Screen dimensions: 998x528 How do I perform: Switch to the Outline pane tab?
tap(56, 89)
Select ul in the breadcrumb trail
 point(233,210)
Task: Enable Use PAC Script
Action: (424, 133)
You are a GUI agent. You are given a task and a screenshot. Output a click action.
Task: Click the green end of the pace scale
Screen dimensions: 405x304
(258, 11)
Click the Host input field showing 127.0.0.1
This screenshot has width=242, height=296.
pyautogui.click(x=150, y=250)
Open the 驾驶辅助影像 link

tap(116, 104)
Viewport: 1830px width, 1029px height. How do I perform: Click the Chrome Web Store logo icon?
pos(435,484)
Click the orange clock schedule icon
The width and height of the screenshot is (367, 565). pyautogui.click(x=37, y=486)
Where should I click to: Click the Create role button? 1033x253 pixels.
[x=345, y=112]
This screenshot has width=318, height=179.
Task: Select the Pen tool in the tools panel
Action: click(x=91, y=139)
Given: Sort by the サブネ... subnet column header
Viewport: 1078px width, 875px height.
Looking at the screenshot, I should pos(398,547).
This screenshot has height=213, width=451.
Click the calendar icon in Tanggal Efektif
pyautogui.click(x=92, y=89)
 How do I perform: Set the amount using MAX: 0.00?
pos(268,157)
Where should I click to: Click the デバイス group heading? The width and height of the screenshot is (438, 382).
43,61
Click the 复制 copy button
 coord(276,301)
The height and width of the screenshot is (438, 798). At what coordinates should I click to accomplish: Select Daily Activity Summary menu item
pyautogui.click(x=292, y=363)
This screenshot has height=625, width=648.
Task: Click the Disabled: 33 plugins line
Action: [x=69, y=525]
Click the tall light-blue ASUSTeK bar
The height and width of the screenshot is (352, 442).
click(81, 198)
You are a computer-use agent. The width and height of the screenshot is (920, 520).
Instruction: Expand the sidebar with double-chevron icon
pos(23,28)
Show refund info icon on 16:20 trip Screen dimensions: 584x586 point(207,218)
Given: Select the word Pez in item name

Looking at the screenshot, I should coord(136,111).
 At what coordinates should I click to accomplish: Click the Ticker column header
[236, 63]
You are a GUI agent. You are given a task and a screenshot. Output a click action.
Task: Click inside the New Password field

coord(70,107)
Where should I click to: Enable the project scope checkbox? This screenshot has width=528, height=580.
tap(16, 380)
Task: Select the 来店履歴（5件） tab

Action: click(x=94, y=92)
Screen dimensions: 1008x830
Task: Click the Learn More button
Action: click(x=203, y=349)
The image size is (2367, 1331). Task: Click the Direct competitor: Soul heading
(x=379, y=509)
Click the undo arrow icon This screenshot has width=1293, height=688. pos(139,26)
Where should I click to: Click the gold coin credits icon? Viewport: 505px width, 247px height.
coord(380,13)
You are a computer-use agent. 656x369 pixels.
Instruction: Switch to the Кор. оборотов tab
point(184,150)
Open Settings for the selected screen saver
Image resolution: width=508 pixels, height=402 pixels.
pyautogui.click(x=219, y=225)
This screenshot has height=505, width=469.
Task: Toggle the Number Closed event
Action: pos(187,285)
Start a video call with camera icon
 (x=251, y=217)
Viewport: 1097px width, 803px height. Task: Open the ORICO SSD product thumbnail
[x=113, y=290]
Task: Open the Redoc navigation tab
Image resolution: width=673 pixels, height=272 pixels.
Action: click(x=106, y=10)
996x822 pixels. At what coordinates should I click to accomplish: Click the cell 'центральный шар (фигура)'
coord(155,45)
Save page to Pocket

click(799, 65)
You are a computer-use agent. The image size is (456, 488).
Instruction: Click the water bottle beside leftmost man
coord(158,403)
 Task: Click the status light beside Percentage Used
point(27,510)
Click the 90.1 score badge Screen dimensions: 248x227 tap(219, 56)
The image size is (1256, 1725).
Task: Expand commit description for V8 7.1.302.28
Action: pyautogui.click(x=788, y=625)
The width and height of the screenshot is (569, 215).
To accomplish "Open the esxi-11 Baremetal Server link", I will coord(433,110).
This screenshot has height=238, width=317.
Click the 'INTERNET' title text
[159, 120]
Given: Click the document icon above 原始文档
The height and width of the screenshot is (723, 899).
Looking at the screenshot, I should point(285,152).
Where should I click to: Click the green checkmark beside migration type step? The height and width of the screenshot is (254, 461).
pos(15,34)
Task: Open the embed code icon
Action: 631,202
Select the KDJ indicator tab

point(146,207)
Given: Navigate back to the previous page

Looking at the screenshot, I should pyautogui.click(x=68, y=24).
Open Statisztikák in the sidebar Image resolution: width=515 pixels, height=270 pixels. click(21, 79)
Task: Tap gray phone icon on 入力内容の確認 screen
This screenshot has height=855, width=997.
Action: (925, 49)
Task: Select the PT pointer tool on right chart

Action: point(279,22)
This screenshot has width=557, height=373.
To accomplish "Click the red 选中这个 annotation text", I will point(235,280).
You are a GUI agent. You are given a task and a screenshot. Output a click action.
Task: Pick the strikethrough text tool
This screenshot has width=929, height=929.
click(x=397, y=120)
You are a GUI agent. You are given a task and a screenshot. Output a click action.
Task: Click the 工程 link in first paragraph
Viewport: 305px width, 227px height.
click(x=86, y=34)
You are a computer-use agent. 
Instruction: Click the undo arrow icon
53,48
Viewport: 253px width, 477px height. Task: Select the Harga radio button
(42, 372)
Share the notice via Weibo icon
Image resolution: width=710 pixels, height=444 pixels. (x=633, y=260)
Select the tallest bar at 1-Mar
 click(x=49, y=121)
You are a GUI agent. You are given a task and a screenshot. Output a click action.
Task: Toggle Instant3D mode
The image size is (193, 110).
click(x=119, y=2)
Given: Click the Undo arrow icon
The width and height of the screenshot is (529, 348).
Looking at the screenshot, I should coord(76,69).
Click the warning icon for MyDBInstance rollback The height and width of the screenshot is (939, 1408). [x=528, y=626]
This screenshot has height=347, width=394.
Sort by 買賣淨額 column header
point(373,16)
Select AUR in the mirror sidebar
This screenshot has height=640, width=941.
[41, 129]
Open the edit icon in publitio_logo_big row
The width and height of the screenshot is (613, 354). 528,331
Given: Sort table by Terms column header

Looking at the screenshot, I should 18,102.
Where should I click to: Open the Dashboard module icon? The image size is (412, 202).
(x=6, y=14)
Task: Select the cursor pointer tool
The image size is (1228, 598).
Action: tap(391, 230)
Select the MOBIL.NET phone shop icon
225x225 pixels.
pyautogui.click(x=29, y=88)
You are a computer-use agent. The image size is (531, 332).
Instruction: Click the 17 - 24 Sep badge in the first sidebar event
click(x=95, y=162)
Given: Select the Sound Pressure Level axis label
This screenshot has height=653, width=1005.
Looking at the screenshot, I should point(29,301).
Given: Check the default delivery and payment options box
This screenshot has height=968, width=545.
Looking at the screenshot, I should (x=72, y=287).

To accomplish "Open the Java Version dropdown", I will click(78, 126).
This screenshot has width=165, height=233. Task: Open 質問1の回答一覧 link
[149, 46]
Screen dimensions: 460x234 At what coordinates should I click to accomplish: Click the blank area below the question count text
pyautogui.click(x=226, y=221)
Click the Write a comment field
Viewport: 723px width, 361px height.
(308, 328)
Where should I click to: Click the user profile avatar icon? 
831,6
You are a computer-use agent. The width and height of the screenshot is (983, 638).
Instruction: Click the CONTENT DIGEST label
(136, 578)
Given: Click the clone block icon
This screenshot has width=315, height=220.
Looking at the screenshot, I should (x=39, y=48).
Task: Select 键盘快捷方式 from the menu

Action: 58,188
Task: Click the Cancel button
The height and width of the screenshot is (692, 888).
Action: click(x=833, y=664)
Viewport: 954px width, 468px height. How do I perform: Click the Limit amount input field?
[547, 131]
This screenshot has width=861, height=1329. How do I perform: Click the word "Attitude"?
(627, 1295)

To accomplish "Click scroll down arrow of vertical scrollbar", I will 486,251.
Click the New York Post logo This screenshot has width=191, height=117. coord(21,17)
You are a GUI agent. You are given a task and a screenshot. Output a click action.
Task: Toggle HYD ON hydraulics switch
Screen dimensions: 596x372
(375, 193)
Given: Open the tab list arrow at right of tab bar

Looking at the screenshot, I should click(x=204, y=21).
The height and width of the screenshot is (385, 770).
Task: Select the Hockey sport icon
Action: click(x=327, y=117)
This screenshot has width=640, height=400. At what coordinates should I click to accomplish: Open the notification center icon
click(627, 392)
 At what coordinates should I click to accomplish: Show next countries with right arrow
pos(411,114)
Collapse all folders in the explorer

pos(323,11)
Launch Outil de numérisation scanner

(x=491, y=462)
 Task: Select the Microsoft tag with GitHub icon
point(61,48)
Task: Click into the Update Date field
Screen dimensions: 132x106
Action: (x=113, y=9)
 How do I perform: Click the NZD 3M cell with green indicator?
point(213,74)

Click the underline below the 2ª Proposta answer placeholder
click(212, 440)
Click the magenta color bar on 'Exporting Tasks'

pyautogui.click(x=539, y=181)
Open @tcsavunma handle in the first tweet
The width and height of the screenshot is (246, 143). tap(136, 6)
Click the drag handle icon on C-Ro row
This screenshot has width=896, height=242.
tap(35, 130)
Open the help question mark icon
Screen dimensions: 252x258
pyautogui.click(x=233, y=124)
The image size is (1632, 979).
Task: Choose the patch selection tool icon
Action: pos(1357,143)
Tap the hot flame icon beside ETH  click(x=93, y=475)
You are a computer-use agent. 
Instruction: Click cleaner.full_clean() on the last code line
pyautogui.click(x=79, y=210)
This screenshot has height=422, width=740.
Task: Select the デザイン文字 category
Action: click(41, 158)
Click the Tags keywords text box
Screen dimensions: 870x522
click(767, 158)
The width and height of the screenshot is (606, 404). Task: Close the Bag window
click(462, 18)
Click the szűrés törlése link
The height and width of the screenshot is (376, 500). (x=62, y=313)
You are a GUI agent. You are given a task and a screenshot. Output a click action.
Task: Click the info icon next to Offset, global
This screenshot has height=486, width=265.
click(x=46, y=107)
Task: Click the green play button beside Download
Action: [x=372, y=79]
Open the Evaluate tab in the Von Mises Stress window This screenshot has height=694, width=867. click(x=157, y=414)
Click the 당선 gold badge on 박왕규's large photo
::::
* THE TASK
Check each line above for the word "info", and copy the lines where it appears.

* YOUR SOLUTION
Show refund info icon on 16:20 trip Screen dimensions: 584x586 point(207,218)
Task: Click the info icon next to Offset, global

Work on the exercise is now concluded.